The rider was specifically designed to prevent such egregious abuse of the court system and regulatory process. The legislation does not, as critics allege, allow farmers or seed companies to sell seeds proven to be harmful. Rather, it provides legal consistency so farmers and businesses do not get yanked one way or the other based on the temporary findings of competing court systems as activist challenges make their way up the legal food chain. Going forward, the provision will protect farmers who buy GM seeds and plant them under the belief that it is legal to do because the seeds have been subjected to extensive USDA scrutiny and approval.

The so-called Monsanto Protection Act has nothing to do with consumer safety or limiting biotech’s liability for making “dangerous” products limited liability, as even quasi-mainstream news outlets, like Salon, have claimed. That’s just ignorant reporting. In the two cases heralded by campaigners—alflafa and sugar beets—only technical legal concerns were raised; consumer safety and the environment was never the issue.

No product is exempt from the law when health or environmental problems are identified.
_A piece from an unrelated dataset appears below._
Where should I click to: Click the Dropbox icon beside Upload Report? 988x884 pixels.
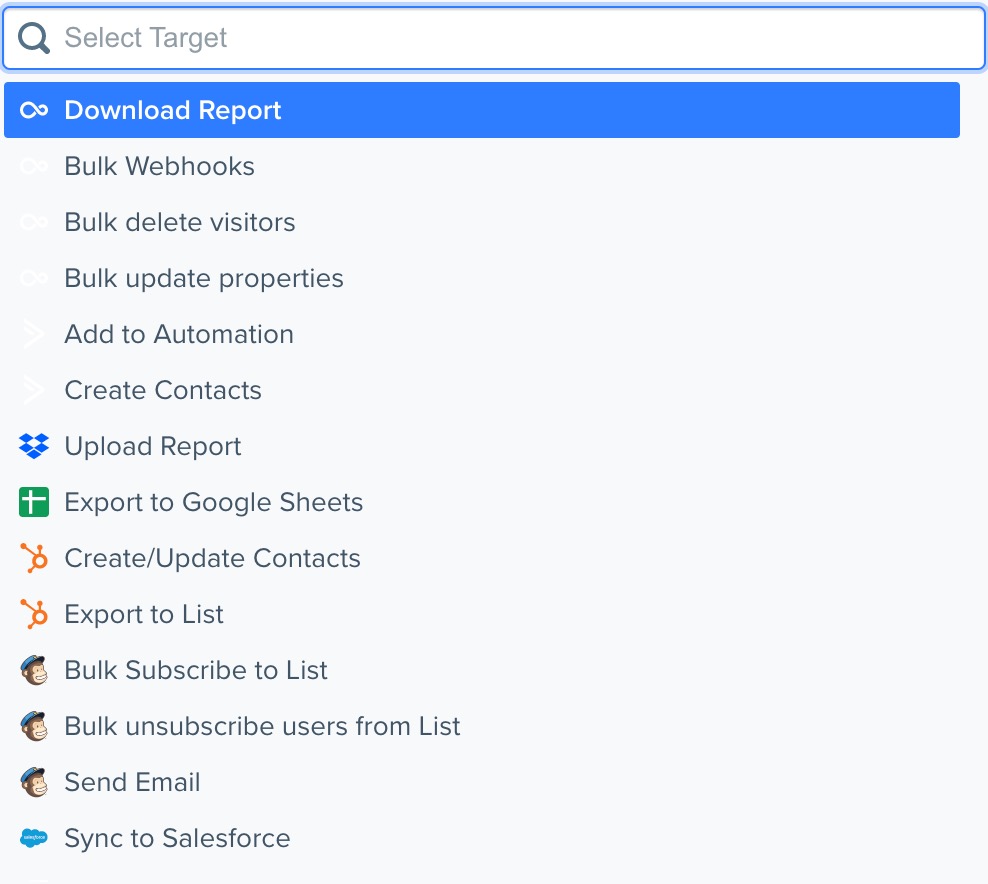[x=34, y=446]
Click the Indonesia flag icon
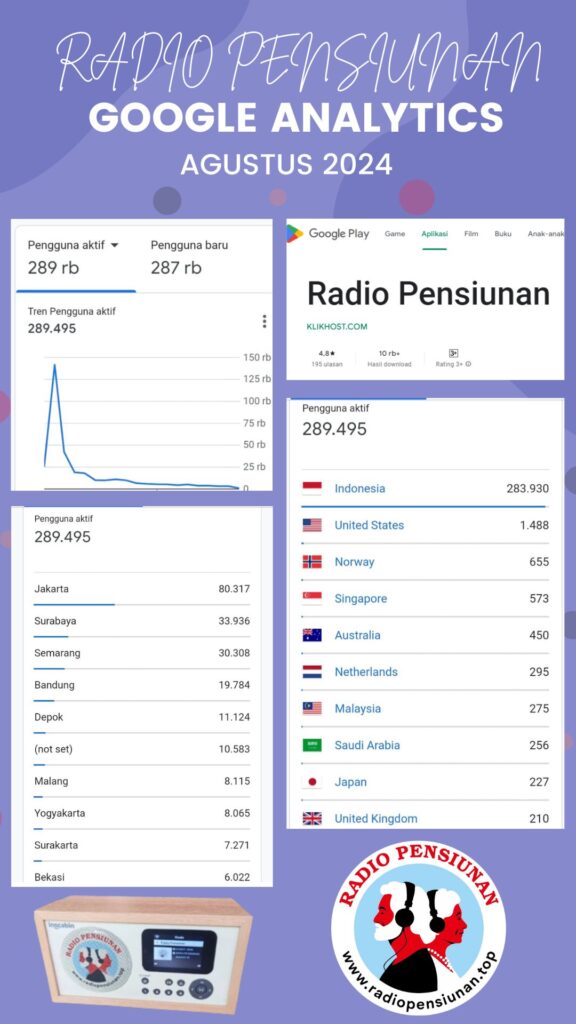576x1024 pixels. point(312,488)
If the USDA or a court determines that a biotech seed or crop or food does not pass environmental or health muster, it will be pulled from the market and banned. But until that happens, because of this provision—let’s call it the Food and Farmer Safety and Health Protection Act—USDA safety determinations cannot be arbitrarily overturned by rogue courts responding to anti-science activists—what appears to have happened in the alfalfa case, until the Supreme’s intervened with its overwhelming 7-1 decision.

The howling over the so-called Monsanto provision is all show and little substance. It’s goal was to protect farmers against rogue anti-technology campaigners. Congress and the Obama Administration knew exactly what they were doing–and they did the right thing. Anti-GMO campaigners are clearly positioning themselves for another offensive against a new wave of GM crops and foods, with new pesticide tolerant grain varieties and a host of nutritionally enhanced grains, such as Golden Rice and drought resistant wheat, in their crosshairs. Yes, we should all be concerned.